Colorado firefighters share skills with Colombia


By Gary Massaro
Rocky Mountain News (Denver)
Copyright 2006 Denver Publishing Company 

AURORA, Colo. — Mike Stanley and Dave Gibbs took a working vacation in the Deep South - South America.

Stanley and Gibbs went to Jamundi, Colombia, near Cali, Oct. 7 to 17.

In their paying jobs, Stanley is a captain in the Aurora Fire Department, Gibbs a firefighter.

But they're also volunteers with Outreach Emergency Services Program, a nonprofit that sends equipment and trainers to other fire departments to help firefighters upgrade their skills.

Last year, OESP sent a fire truck from Seattle to Jamundi. This year, the organization donated about 400 pounds of medical and firefighting equipment, Stanley said.

"That's part of the mission, to bring them equipment and train them how to use it as well," Stanley said.
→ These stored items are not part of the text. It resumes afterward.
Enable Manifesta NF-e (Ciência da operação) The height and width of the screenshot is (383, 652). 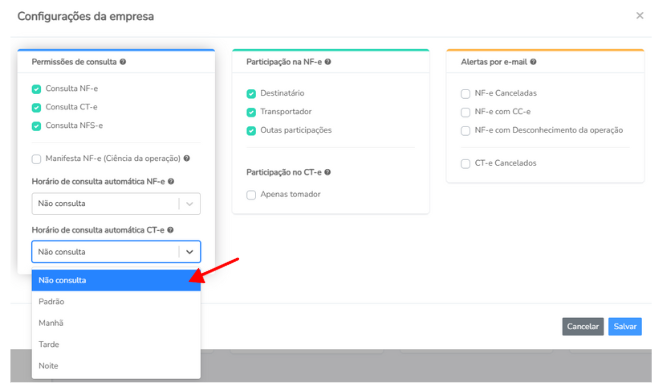(x=37, y=159)
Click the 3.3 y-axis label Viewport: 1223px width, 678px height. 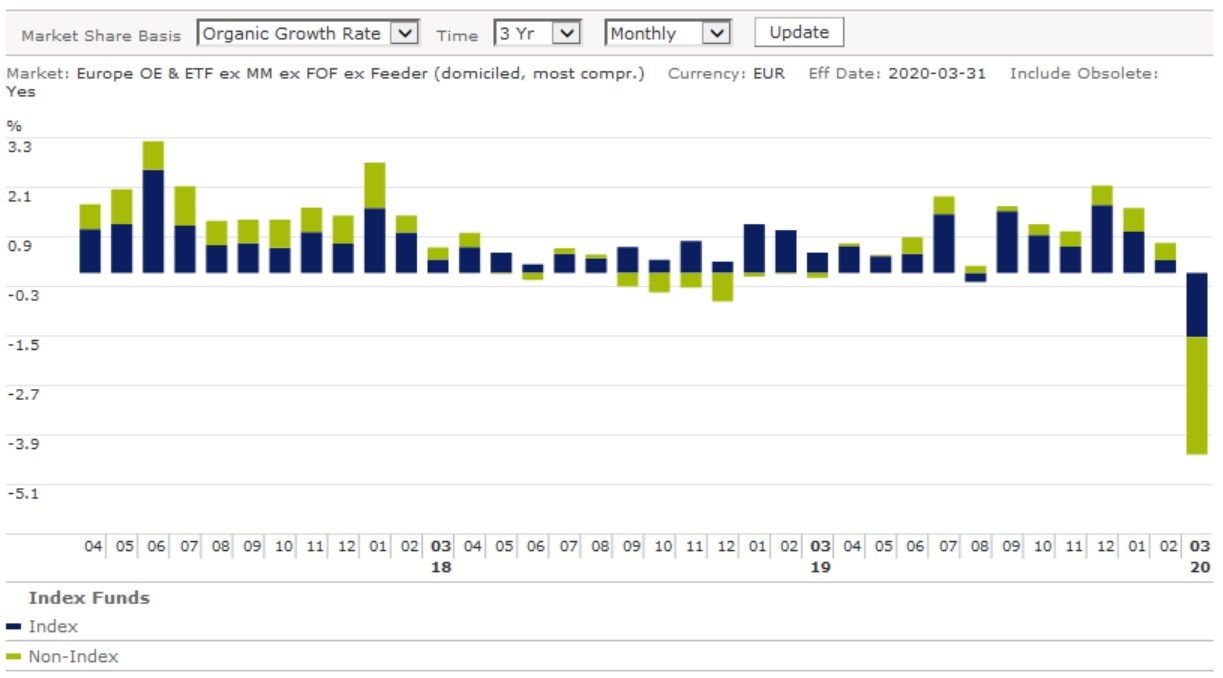coord(19,146)
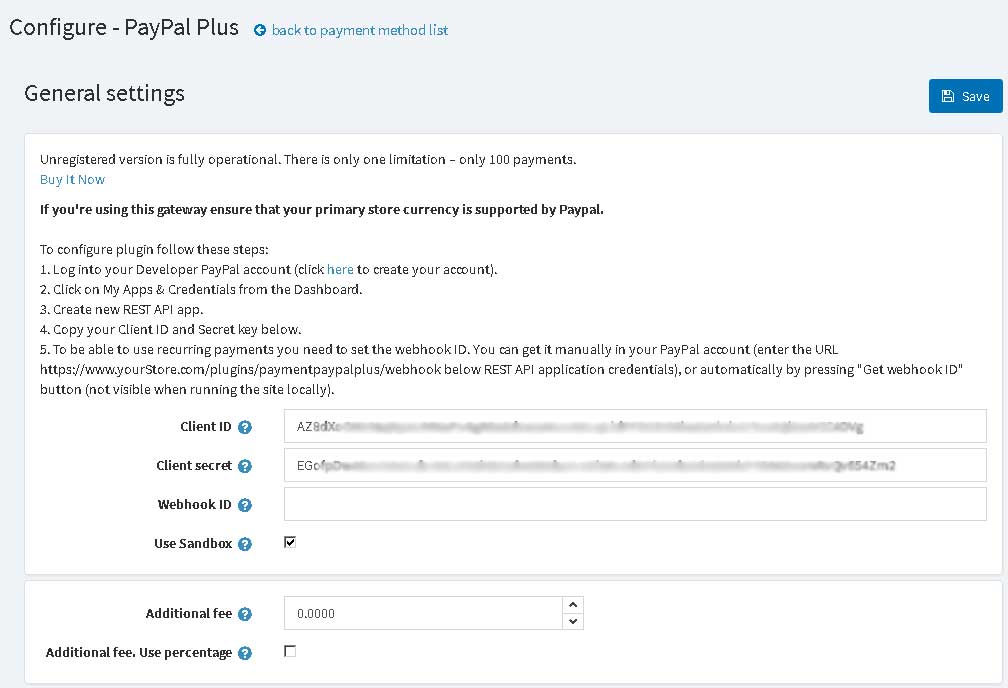Click the Additional fee value field
This screenshot has width=1008, height=688.
tap(423, 613)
Gibbs and Stanley taught about 100 Colombian volunteers.

"Some drove up to 25 hours across the country to be there for the class," Stanley said. "It's pretty much a national event."

Neither Stanley nor Gibbs speaks Spanish. So they relied on interpreters. It was difficult in both languages because of the technical terms.

"Worst case, last year: An interpreter got sick, and we tried to teach some of the class without an interpreter," Stanley said. "We tried to show instead of talk."

This year, the Aurora twosome instructed volunteers on search-and- rescue techniques. The volunteers had built an obstacle course for practice purposes.

Gibbs and Stanley also taught their Colombian counterparts how to free car-wreck victims trapped in vehicles.

"They're using hacksaws and jacks," Stanley said. "They're probably 30 years out of date for what we'd use here."

But don't think its totally primitive, either.

"I got an e-mail today from one of our students," Stanley said Monday. "He said there was a house fire this weekend. And they used some of the techniques we taught them to save a few lives."

Stanley and Gibbs were in the same place, doing the same thing last year.

It must be growing on them.

"We plan to be back the same time next year as well," Stanley said.

The people treated Stanley and Gibbs to meals in restaurants and tours of the area.

For Stanley, being a firefighter is a childhood dream come true.

"My parents took me on a tour of the fire house in Westminster, where I grew up," he said. "They went out on a call when I was there — lights, sirens, horns honking. And I said, 'That's for me.' "

He said volunteering with OESP is a natural for him and for Gibbs.

"The fire service has been very rewarding to both of us," Stanley said. "We're just trying to share the good things that we have."